You've heard it before and you will hear it again -- the health of the mom directly affects the health of the baby. And sometimes a mom-to-be has to deal with the intensity of depression or anxiety during her pregnancy. Attempting to ignore the stress of such a situation or manage it without medical intervention can be incredibly detrimental to your little one in utero.
Between 15 and 23 percent of pregnant women are clinically depressed, according to Shoshana Bennett, Ph.D., a clinical psychologist and author of Pregnant on Prozac and Postpartum Depression for Dummies.

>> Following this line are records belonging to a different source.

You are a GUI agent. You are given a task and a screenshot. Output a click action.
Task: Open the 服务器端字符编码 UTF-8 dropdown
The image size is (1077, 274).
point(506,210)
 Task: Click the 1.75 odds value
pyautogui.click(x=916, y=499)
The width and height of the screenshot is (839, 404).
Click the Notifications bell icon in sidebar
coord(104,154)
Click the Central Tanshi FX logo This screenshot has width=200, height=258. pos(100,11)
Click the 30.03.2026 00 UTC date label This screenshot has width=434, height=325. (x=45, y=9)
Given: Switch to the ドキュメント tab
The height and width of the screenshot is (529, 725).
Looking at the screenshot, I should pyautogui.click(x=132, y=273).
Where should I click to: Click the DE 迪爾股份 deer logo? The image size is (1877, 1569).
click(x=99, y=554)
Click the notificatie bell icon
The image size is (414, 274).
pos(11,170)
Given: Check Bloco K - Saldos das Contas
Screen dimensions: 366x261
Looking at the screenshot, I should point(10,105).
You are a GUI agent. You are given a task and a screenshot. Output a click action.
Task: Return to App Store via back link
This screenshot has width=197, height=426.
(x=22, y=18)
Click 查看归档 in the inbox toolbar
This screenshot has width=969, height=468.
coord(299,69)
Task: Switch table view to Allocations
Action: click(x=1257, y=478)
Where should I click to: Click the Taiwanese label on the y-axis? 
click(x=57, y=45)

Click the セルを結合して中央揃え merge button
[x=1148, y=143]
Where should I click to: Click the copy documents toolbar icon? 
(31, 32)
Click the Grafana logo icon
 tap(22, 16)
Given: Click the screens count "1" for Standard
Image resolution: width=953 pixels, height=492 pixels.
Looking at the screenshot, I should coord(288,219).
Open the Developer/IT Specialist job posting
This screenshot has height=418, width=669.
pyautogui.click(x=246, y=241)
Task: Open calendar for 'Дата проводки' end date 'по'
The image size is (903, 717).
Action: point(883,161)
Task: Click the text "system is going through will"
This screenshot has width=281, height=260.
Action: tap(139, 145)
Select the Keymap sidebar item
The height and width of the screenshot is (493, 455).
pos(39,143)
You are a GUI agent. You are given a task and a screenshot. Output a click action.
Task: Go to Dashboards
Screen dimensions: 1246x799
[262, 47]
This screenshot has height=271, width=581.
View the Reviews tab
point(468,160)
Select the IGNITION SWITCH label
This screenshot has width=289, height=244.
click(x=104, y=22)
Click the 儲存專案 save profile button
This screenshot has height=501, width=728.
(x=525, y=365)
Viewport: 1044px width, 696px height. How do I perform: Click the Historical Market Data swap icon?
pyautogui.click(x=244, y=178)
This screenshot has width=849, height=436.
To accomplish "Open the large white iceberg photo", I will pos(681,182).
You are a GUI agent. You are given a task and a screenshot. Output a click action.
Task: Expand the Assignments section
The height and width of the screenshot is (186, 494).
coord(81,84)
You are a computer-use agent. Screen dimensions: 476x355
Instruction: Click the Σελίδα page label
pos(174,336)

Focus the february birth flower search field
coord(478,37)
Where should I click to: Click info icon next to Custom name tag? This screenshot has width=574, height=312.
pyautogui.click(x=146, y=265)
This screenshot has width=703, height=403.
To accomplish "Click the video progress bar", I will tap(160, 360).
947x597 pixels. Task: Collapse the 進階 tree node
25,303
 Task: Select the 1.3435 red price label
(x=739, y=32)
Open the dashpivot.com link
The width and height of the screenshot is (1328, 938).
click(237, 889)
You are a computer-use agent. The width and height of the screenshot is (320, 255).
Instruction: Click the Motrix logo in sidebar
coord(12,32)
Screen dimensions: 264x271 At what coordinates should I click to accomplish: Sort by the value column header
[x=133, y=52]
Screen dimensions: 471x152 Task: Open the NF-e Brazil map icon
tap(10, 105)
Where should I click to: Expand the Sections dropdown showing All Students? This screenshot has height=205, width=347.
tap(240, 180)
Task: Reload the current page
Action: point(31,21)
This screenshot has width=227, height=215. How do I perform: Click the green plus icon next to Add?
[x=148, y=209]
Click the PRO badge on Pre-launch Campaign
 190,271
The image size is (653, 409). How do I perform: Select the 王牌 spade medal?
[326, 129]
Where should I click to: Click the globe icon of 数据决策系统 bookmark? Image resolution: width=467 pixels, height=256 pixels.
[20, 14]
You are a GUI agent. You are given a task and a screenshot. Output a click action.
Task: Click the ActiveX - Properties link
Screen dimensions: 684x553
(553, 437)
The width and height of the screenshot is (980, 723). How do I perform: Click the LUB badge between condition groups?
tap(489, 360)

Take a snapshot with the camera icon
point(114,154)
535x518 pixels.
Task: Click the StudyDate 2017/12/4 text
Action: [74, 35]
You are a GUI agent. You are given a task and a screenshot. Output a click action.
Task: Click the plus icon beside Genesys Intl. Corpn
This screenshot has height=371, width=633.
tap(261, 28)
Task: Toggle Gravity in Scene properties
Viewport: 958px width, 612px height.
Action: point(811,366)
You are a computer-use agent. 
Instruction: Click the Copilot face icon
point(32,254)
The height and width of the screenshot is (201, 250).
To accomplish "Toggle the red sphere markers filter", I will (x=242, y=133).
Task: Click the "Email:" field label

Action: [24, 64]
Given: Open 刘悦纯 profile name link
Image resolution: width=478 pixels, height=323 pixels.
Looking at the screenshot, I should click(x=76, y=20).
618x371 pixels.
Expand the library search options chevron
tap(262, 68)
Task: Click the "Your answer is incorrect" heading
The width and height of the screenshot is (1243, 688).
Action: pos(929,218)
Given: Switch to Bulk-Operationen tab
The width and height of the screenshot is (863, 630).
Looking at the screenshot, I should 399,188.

Untreated depressed moms-to-be are often in danger of not taking proper care of themselves. They may skip prenatal check-ups, not eat well or self-medicate with over-the-counter medications or other substances, explains Bennett. "Untreated depression in pregnancy is strongly associated with preterm delivery, among other problems," she adds.
If you already know you're at risk for depression, discuss the matter with your obstetrician immediately. You should also find a therapist who specializes in perinatal mental health, advises Bennett. "The therapist should be able to outline a simple wellness strategy for each woman." It's perfectly acceptable and normal to be treated by your OB and a psychiatrist or mental health expert simultaneously during your pregnancy.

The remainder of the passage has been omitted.